Talk given by Rebecca Gorman and Stuart Armstrong at the CHAI 2022 Asilomar Conference. We present an example of AI wireheading (an AI taking over its own reward channel), and show how value extrapolation can be used to combat it.

https://www.youtube.com/watch?v=REUanSy0SgU

New Comment
1 comment, sorted by Click to highlight new comments since: Today at 3:45 PM

So you start with an AI with an external reward structure that the AI is trained to follow. And the AI is incentivized to take over its reward structure.

Then you talk about "solving" this by having multiple possible rewards and the AI asks humans which one is best. Well, OK, but if this solves it, the solution has to do with how the AI (as opposed to the reward structure) now works, which you don't explain at all. That is, if the AI is still works the same way, trained by the external reward structure, where does the decision to ask the humans come from?

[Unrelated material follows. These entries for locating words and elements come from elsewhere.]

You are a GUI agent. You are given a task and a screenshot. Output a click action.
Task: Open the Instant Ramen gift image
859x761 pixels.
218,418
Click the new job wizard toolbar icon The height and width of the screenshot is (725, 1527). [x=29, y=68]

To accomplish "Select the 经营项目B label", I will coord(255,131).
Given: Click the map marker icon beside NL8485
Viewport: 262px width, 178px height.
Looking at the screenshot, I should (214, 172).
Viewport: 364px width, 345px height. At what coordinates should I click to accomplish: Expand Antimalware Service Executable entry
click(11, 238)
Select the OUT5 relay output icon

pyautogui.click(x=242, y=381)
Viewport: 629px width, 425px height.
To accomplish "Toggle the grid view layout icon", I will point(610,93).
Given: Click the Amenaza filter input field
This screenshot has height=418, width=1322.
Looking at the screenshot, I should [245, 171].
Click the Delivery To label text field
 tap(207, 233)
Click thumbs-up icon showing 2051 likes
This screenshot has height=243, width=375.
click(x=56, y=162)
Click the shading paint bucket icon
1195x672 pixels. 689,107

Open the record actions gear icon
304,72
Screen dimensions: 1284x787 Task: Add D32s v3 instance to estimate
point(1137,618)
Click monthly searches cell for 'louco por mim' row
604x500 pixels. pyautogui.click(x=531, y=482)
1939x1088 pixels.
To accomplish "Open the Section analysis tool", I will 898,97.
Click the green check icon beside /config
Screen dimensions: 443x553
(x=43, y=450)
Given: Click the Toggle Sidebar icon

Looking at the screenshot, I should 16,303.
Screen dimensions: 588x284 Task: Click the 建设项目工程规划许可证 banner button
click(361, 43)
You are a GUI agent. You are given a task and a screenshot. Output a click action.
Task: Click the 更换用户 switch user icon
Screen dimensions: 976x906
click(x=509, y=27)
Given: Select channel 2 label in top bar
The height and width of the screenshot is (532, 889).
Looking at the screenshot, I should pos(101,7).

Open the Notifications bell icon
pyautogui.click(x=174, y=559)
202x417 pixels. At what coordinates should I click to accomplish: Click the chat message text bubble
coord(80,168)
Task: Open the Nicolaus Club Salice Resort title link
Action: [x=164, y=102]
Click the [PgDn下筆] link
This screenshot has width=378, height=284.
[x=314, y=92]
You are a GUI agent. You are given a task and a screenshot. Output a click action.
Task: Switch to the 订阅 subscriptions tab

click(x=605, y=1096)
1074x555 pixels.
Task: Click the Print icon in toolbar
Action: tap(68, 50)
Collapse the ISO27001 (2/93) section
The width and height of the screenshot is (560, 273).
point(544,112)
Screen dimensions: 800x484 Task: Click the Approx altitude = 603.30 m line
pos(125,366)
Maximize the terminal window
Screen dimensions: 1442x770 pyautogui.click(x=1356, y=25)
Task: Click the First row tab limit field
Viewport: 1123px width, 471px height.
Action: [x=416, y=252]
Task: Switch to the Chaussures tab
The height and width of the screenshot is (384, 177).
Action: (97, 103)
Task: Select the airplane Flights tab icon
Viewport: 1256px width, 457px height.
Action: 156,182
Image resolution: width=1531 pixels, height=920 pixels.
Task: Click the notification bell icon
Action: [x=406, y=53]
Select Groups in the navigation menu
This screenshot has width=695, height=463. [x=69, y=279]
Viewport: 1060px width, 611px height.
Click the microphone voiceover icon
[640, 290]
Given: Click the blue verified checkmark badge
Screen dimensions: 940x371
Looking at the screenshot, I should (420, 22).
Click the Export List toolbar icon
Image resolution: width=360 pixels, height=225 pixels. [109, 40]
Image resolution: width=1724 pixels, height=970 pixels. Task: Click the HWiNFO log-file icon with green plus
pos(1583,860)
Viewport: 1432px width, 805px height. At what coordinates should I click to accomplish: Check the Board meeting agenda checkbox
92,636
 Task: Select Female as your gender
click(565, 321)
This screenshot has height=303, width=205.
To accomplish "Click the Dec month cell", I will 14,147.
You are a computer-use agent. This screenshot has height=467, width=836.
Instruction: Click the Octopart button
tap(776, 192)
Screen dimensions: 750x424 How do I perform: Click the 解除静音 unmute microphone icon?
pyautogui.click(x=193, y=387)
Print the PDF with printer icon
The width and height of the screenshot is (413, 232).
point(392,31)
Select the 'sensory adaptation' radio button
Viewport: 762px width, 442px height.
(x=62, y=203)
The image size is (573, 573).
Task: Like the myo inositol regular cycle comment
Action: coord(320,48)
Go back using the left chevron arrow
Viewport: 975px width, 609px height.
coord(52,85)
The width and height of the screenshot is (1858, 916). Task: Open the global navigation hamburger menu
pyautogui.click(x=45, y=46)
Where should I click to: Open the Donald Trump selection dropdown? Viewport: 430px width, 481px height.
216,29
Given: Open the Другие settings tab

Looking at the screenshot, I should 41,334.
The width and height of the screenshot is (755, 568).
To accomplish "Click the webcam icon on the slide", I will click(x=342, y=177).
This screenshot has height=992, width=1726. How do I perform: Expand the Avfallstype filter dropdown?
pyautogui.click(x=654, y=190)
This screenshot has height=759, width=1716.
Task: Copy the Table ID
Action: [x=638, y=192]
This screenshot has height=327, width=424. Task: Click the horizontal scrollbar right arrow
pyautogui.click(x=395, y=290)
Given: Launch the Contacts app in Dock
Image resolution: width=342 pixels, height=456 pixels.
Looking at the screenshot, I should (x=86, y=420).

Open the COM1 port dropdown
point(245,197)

But more than this, the background assumptions seem very concerning. Some particular issues IMO:

  1. Hedonic (as opposed to preference-based) utility is a bad idea. This will, once the AI is powerful, reliably lead to it killing all humans to replace with hedonium, or replace with hedonium with rules-lawyered characteristics to barely count as "human", or whatever.
  2. The AI needs to not care about the future directly, only via human preferences which care about the future. Otherwise, it will still create utility monsters (just now preference-based instead of hedonium-based).
  3. At least because of (2), but probably for many other reasons as well (including wireheading as was the original problem mentioned in the video), you probably can't make an aligned AI by training it on external rewards.

One possible alternative to external reward training would be to:

  1.  First train a world-modeling non-agent AI (using e.g. prediction of future inputs) to understand enough about the world that it also understands a plan-scoring function that you will later want it to follow
  2. Then agentify it, by adding a decision-making procedure that points to the concept of the scoring function in the world-model it learned earlier, using the world model to generate and select plans according to how high they score according to the function.

Note that the score function should not care about the future directly, e.g. the score function could be something like: if I follow this plan, how well does this entire process and the resulting outcome align with averaged informed/extrapolated human preferences as of the time of decision to take the plan (not any future time)?